Records for this task:
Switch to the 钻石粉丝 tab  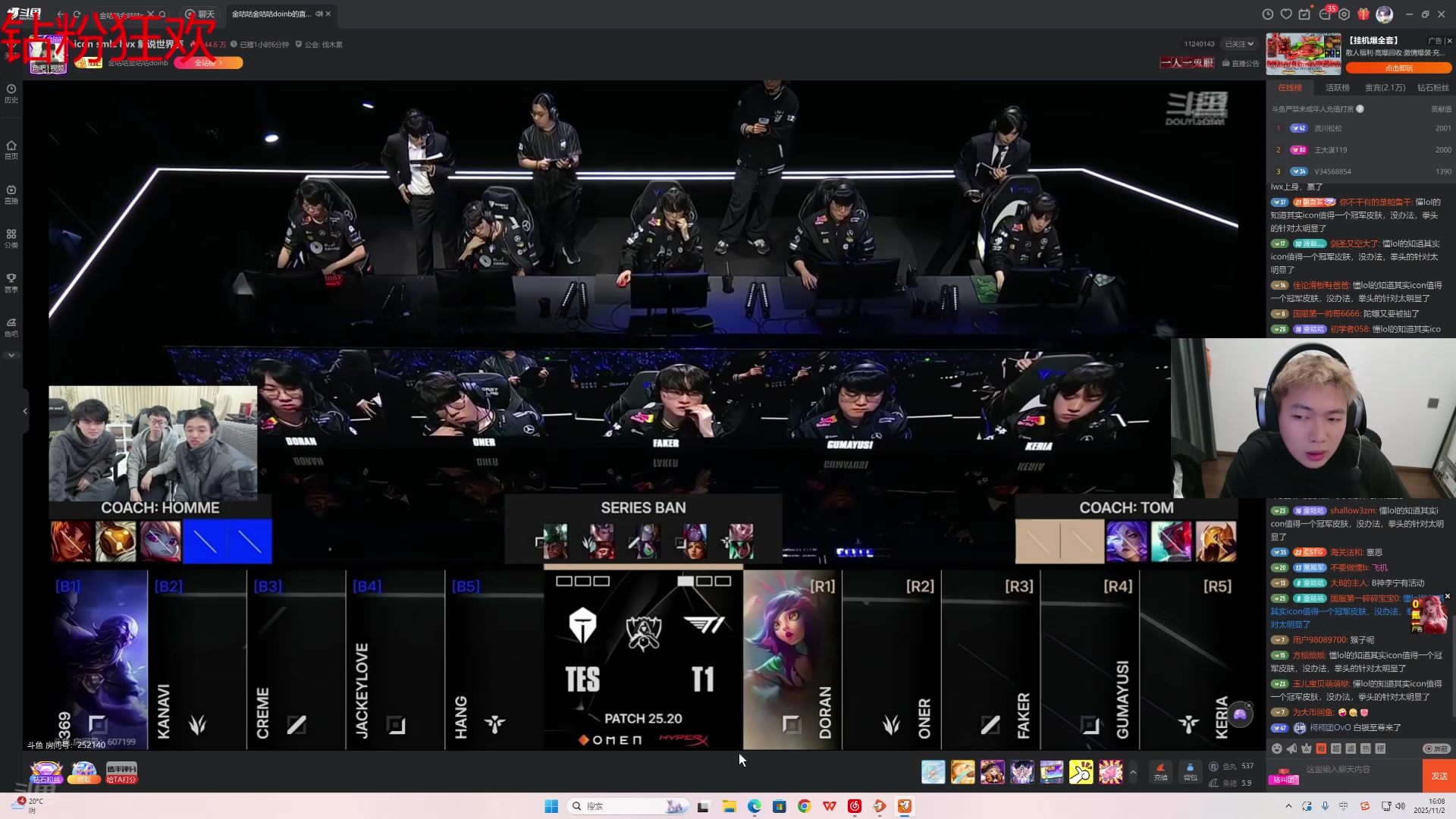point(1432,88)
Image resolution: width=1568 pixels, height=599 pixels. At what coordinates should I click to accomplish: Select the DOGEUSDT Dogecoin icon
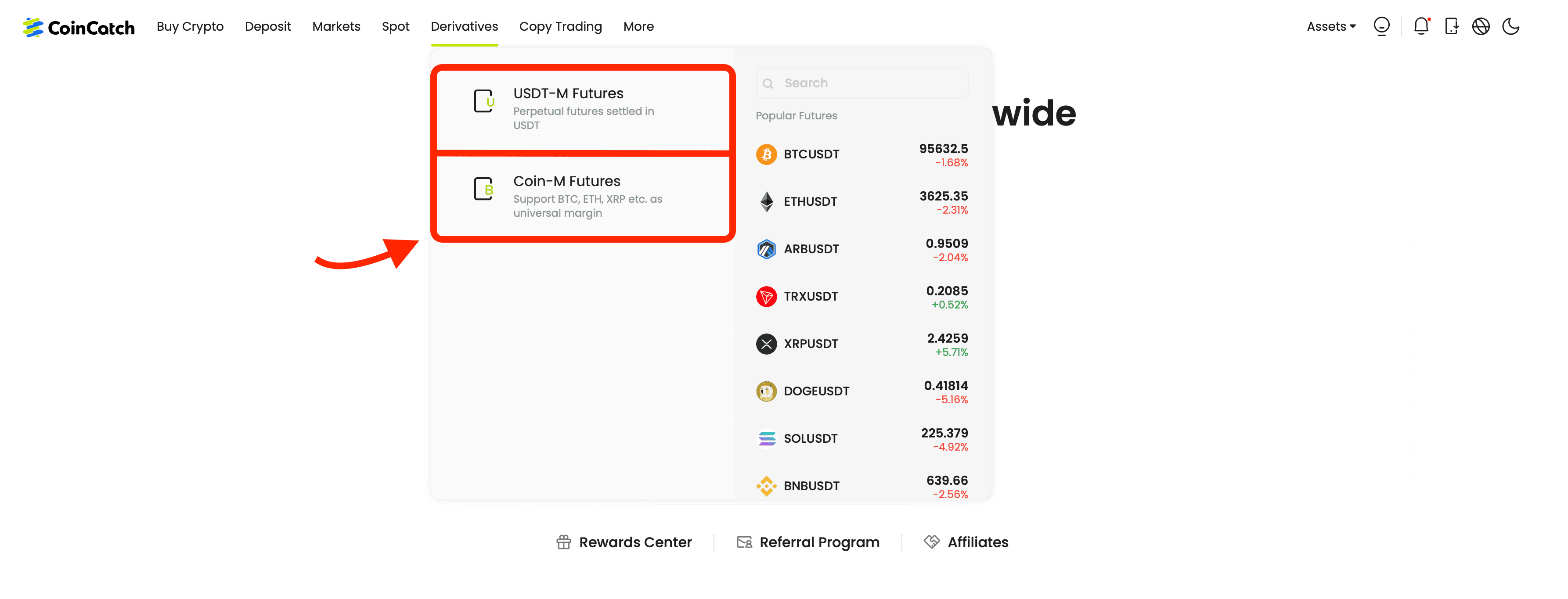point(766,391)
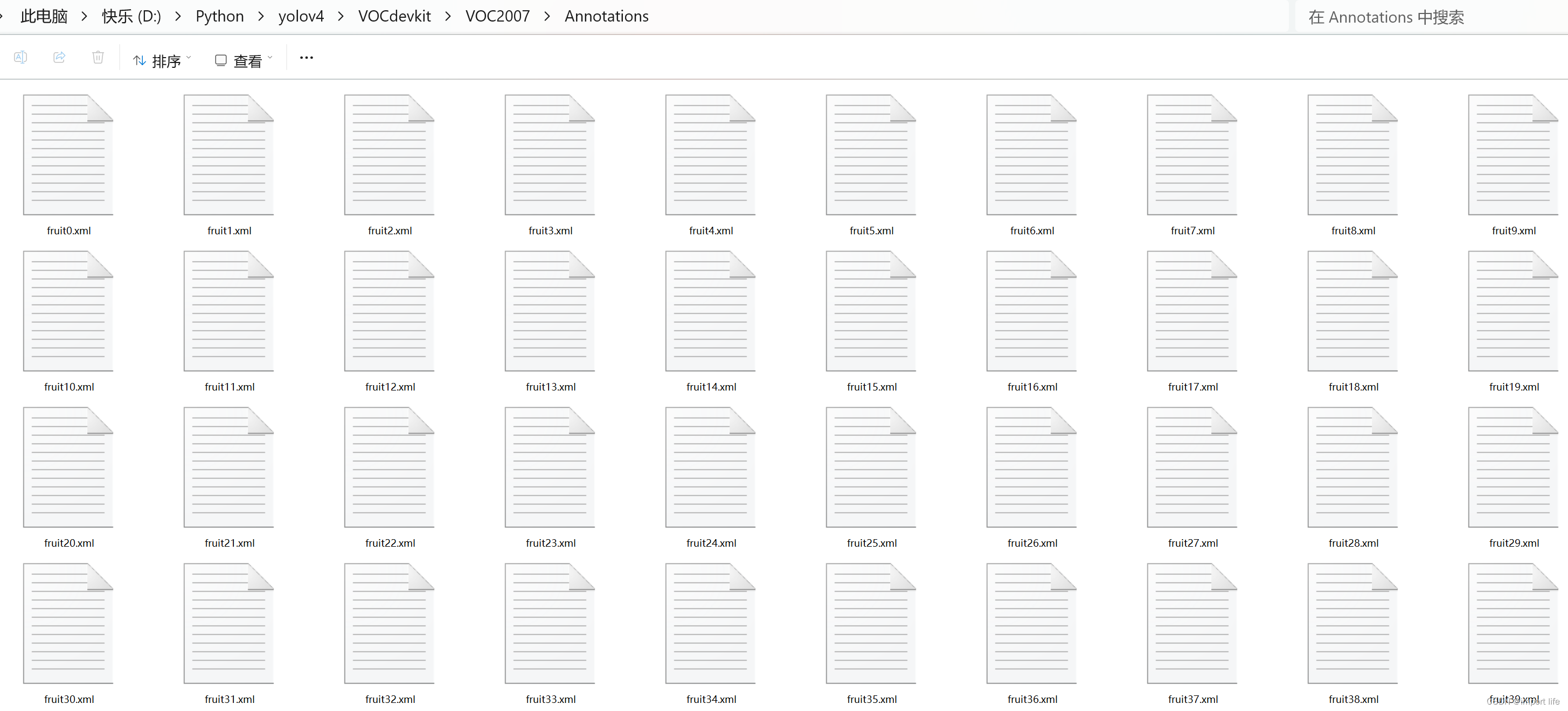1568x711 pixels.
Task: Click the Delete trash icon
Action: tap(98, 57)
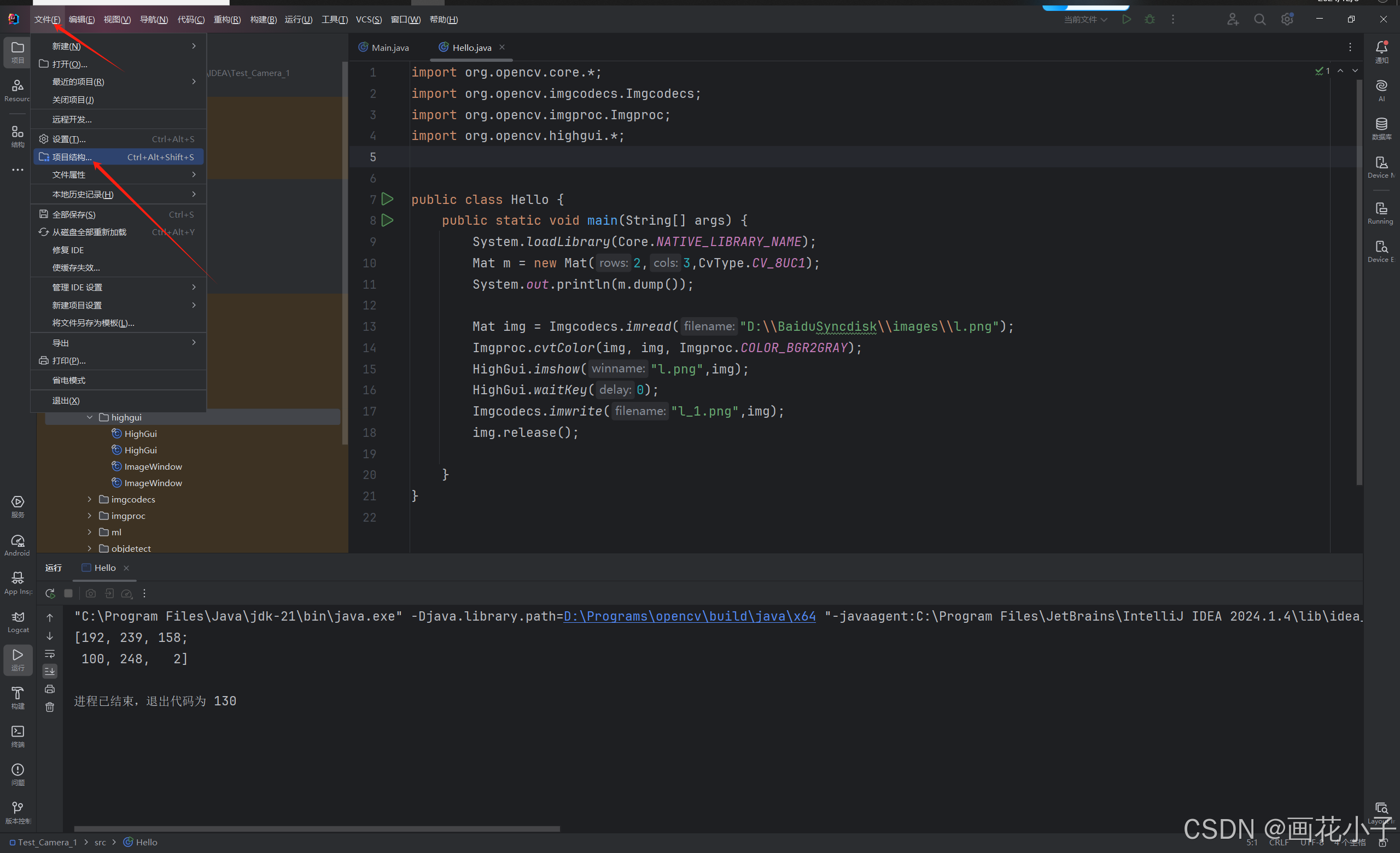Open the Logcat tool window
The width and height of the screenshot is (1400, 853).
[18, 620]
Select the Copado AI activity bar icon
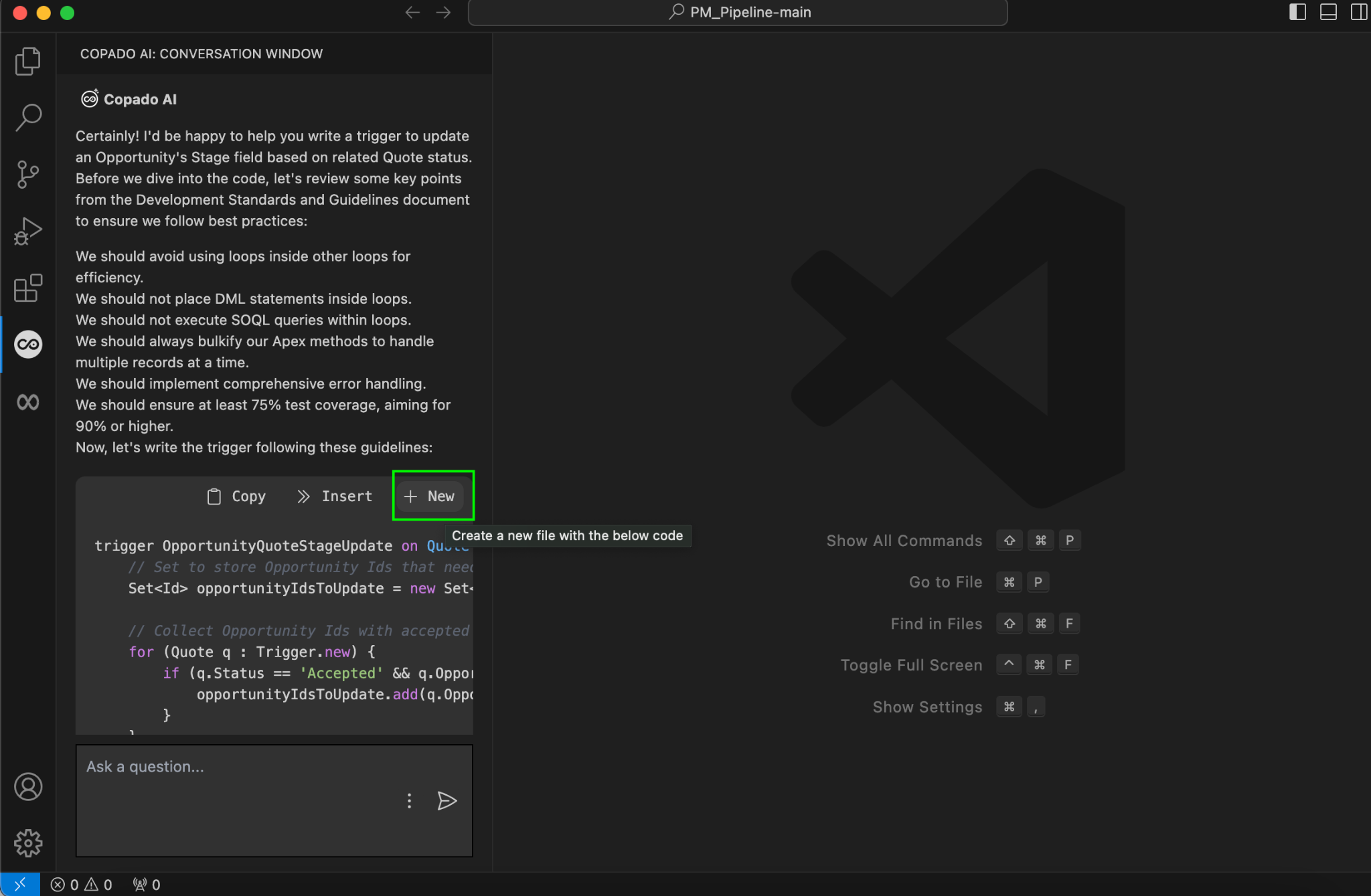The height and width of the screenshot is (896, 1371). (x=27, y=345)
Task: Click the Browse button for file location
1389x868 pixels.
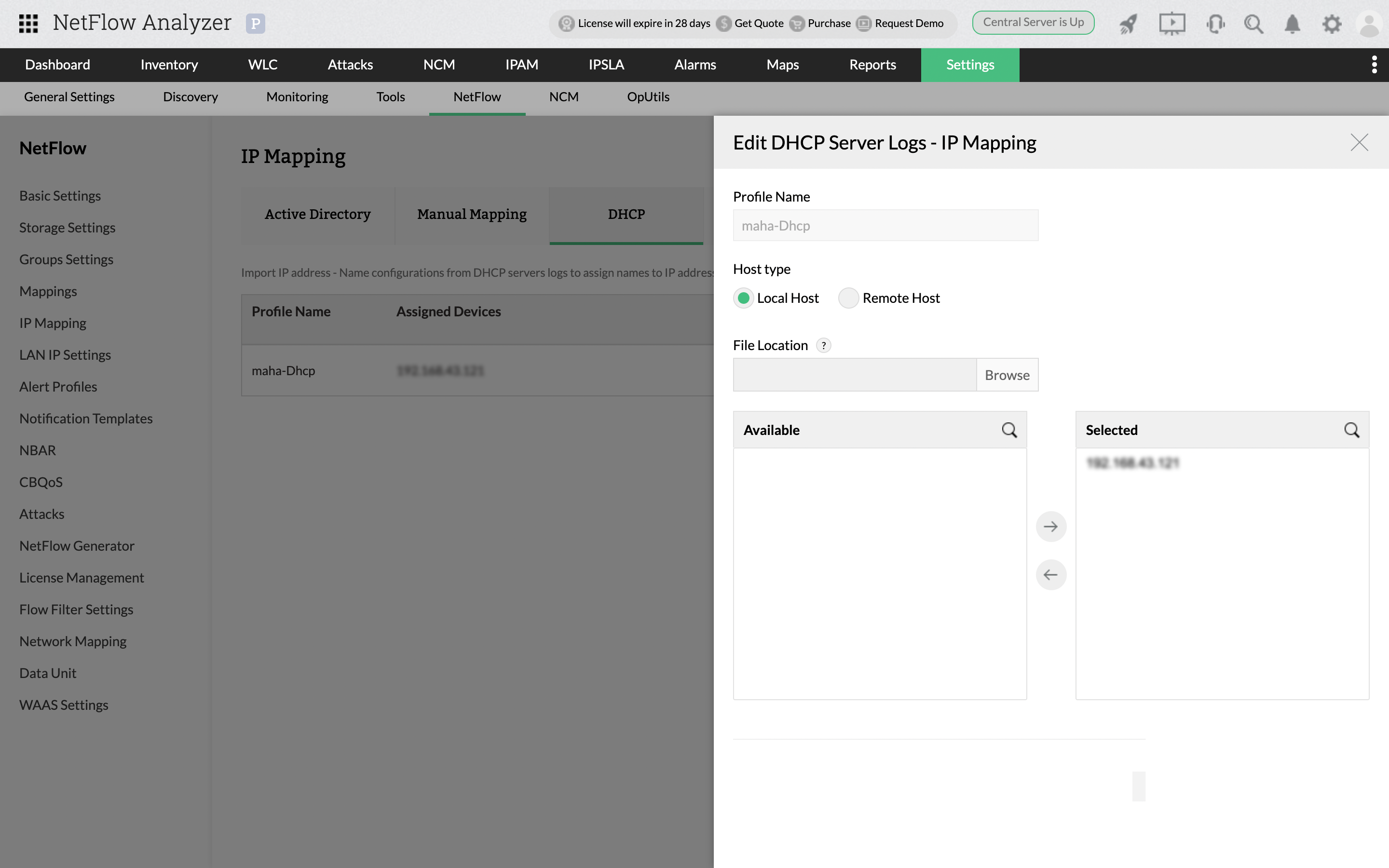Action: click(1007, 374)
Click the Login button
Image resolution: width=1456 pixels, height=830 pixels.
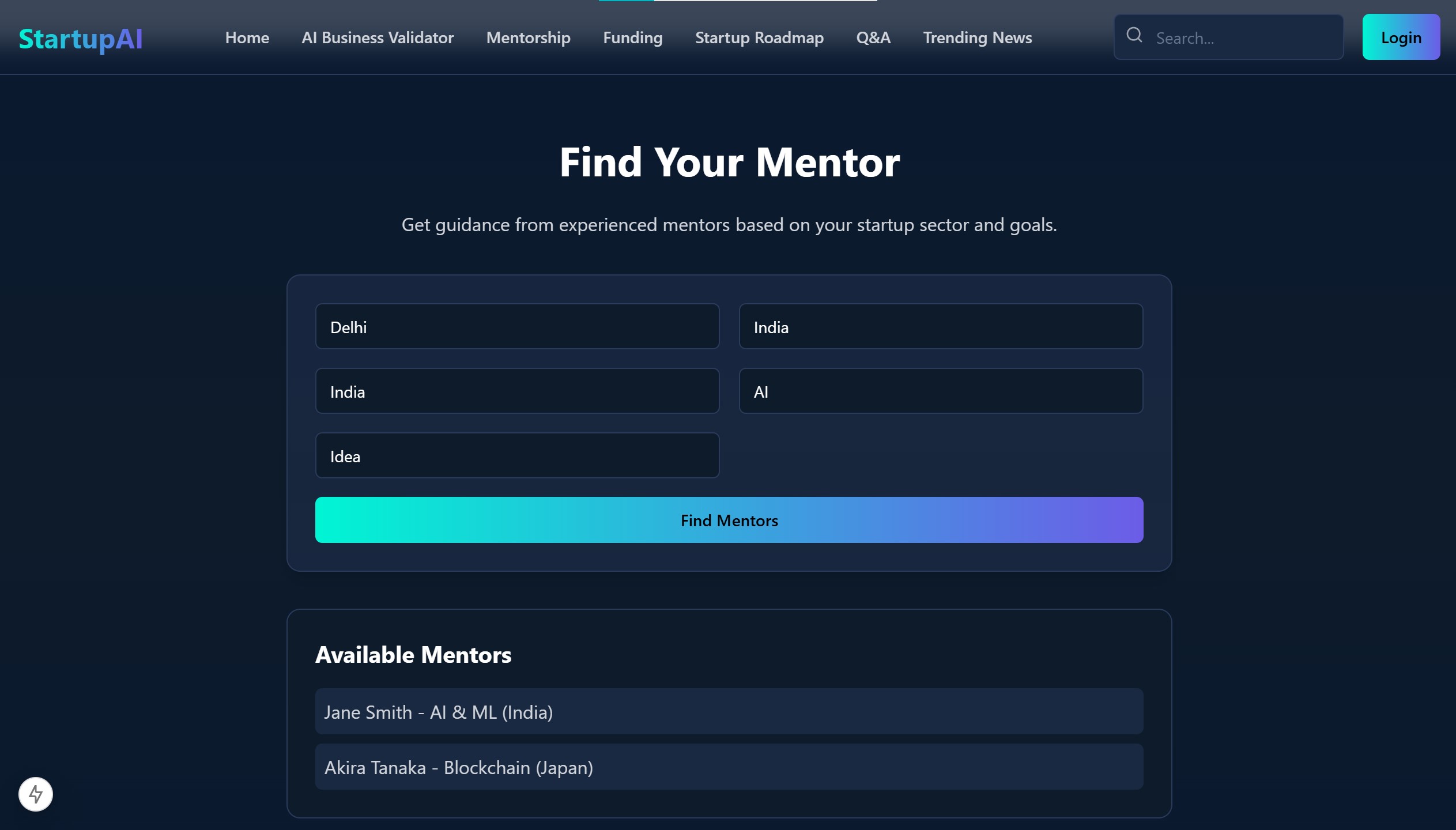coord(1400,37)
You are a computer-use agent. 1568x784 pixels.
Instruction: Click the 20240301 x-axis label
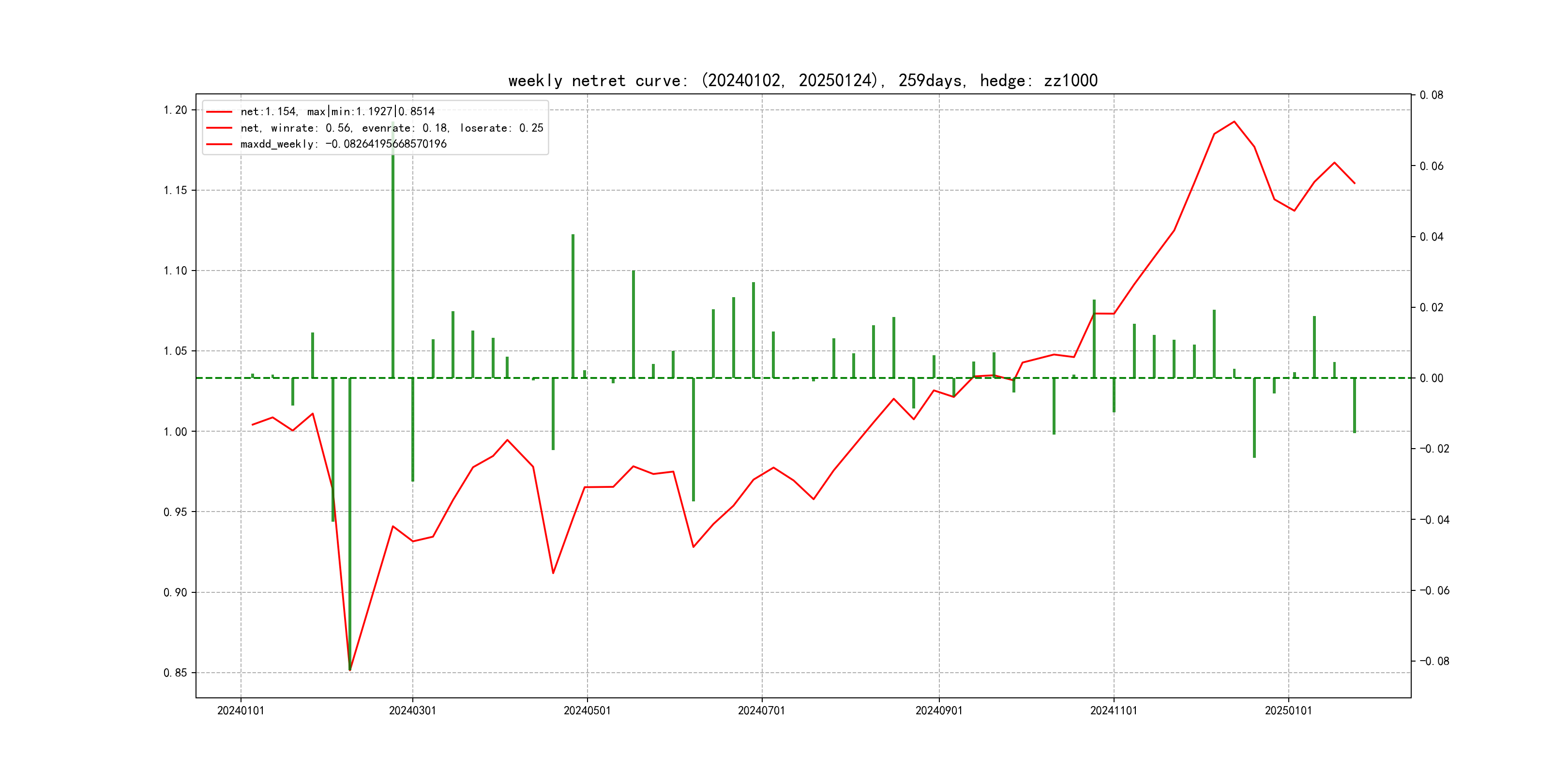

Required action: Leaving the pictures out, copy exactly the lines from the line that contains "Click the Login button" to the last line of the data, both ends included.

Written solution:
Click the Login button
Image resolution: width=1456 pixels, height=830 pixels.
coord(1400,37)
You are a computer-use agent. 1568x784 pixels.
Instruction: Click the 20240301 x-axis label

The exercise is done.